Graeme Shinnie Aberdeen appeal: Reasons revealed for rejection and extra game ban

The Scottish Football Association have revealed why Aberdeen’s appeal to overturn a red card and subsequent suspension for Graeme Shinnie was rejected.

Shinnie was sent off in stoppage time during last Friday’s 1-0 win away at Ross County. The midfielder was handed an additional one-game ban by an independent panel after the Dons’ appeal against his red card in Dingwall was deemed to have had “no prospect of success”. Aberdeen had been in talks with the SFA following the outcome from Tuesday night’s hearing but their attempts to soften Shinnie’s punishment were doomed to fail. However, they are keen to institute general change after PFA Scotland claimed many of its members had lost faith in the system and argued that the threat of an additional ban was used to discourage appeals.

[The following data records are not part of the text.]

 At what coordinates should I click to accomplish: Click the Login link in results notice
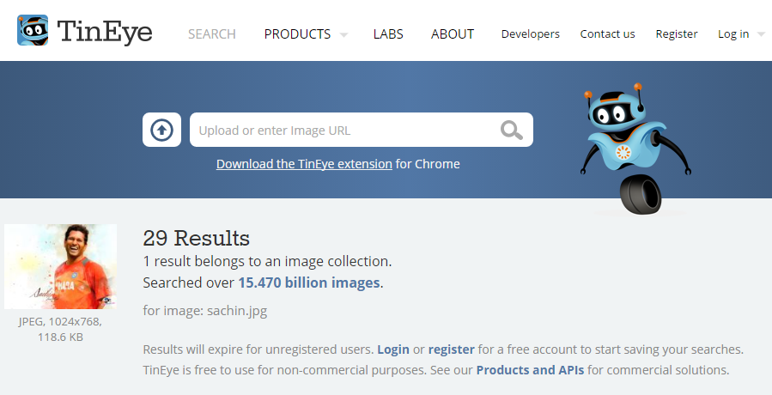point(393,349)
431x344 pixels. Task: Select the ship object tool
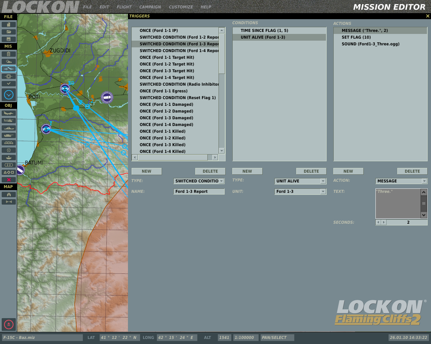coord(9,128)
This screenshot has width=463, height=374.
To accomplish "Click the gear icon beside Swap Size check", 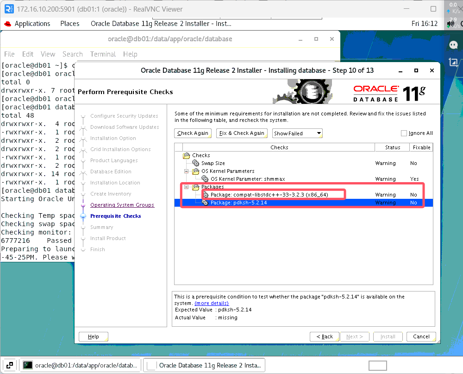I will [x=195, y=163].
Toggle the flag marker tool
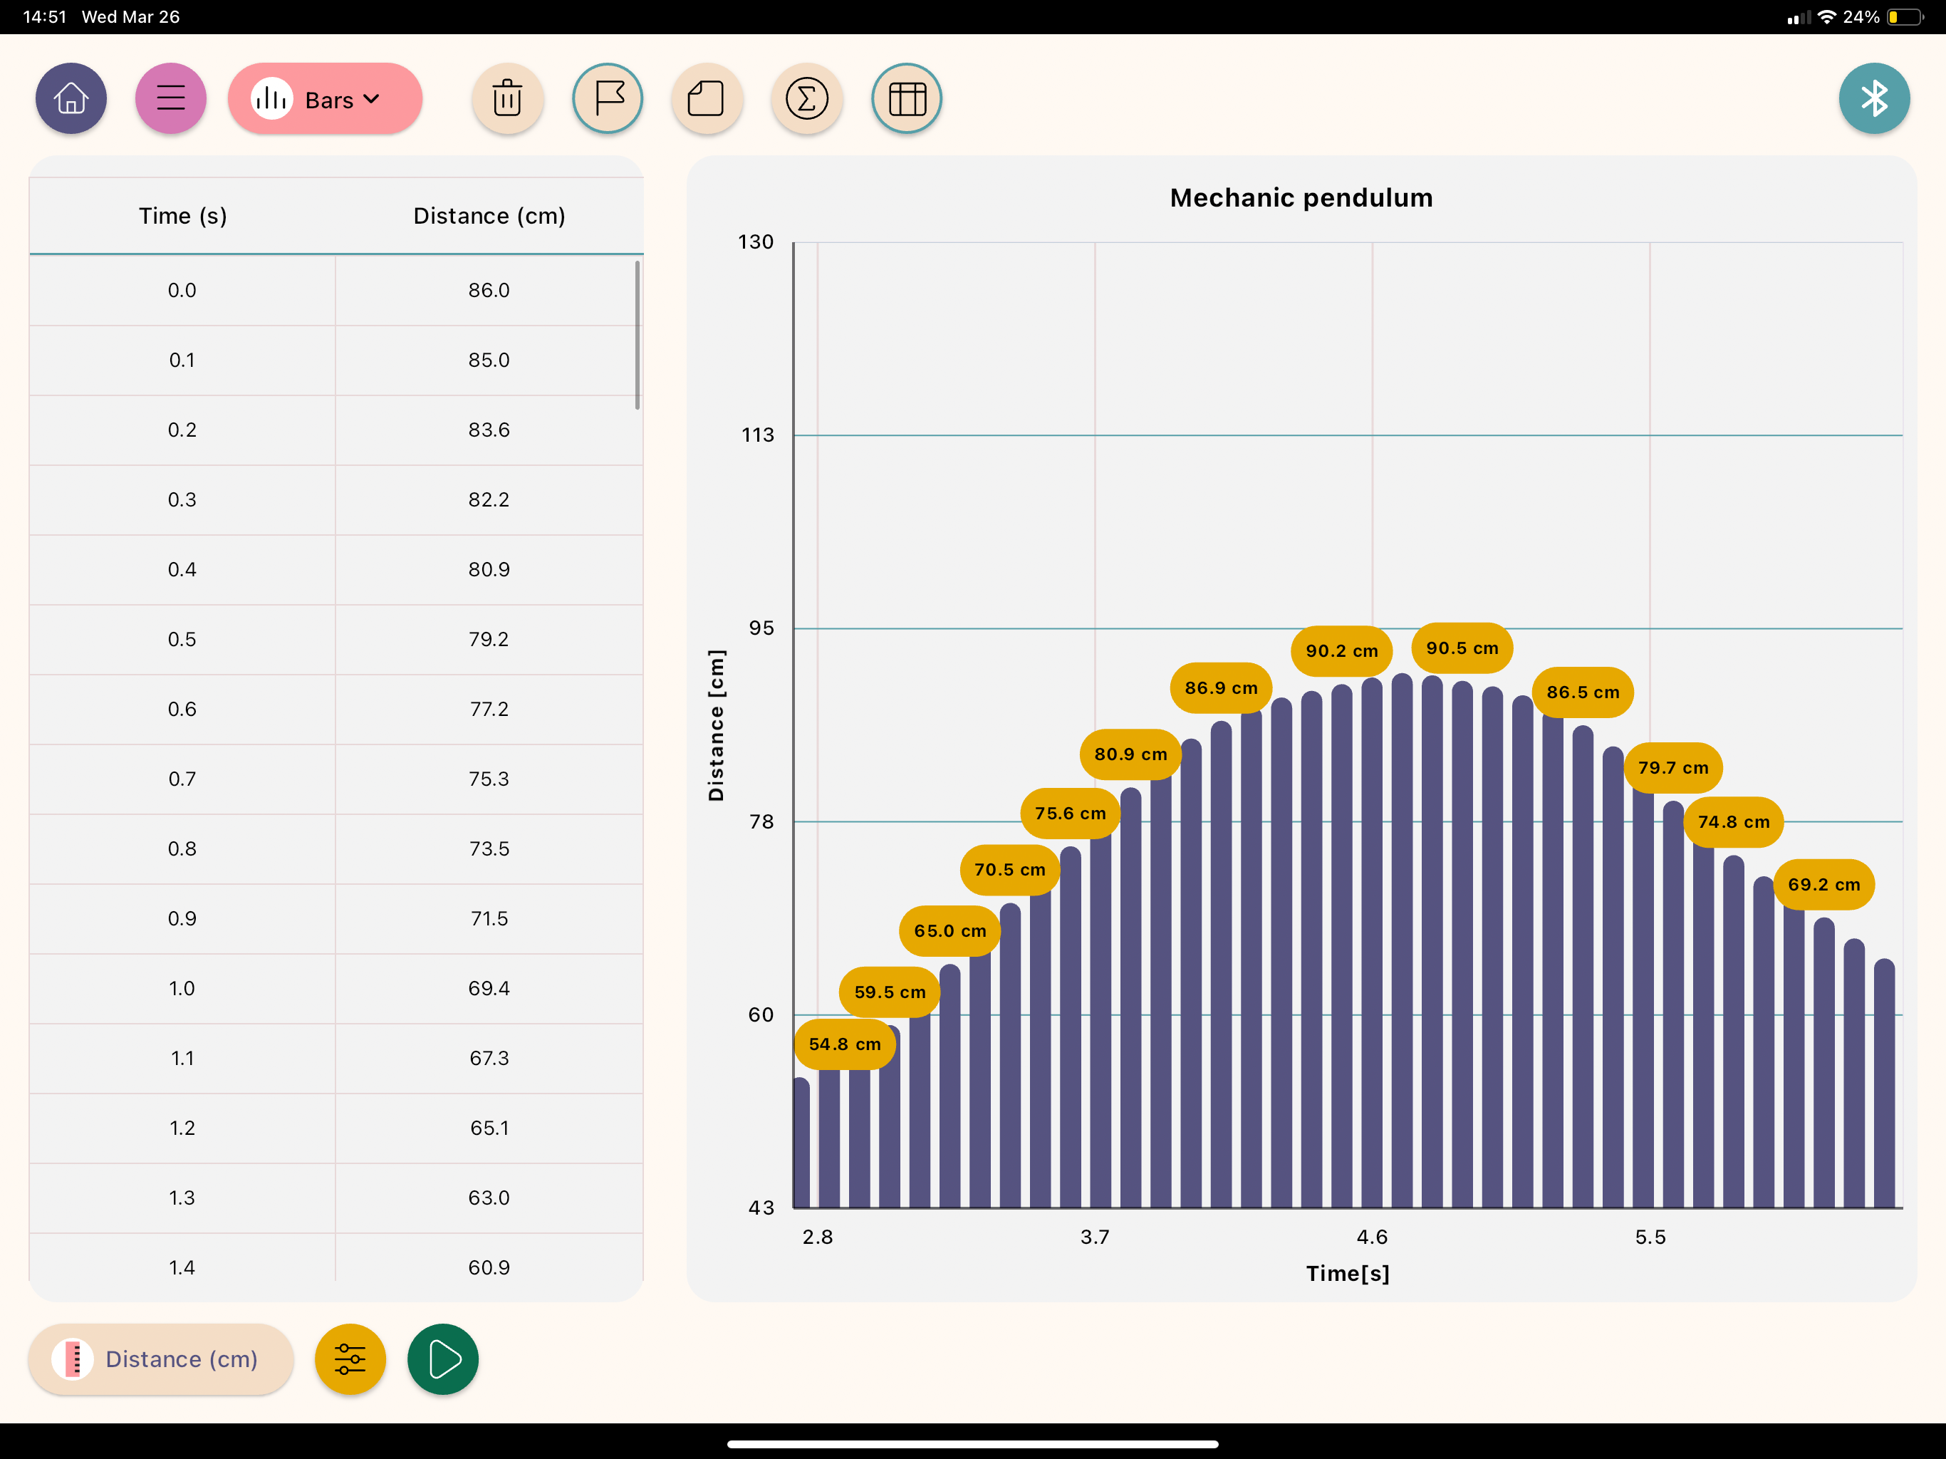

The SFA have now published the tribunal’s written reasons for the refusal to overturn the red card, which was handed out after Shinnie followed through in a challenge on Ross County defender Jack Baldwin. The three-strong panel unanimously decided to impose the extra suspension and wrote: “The Fast Track Tribunal could not reasonably deduce from the evidence presented, that the opposing player was not endangered by the player’s actions as submitted. To do so, was entirely unreasonable and implausible. It was also unanimously rejected that the player did not lunge, did not use excessive force and was in control of his movement on the evidence presented. For those reasons, we felt that the Claim had no prospect of success.”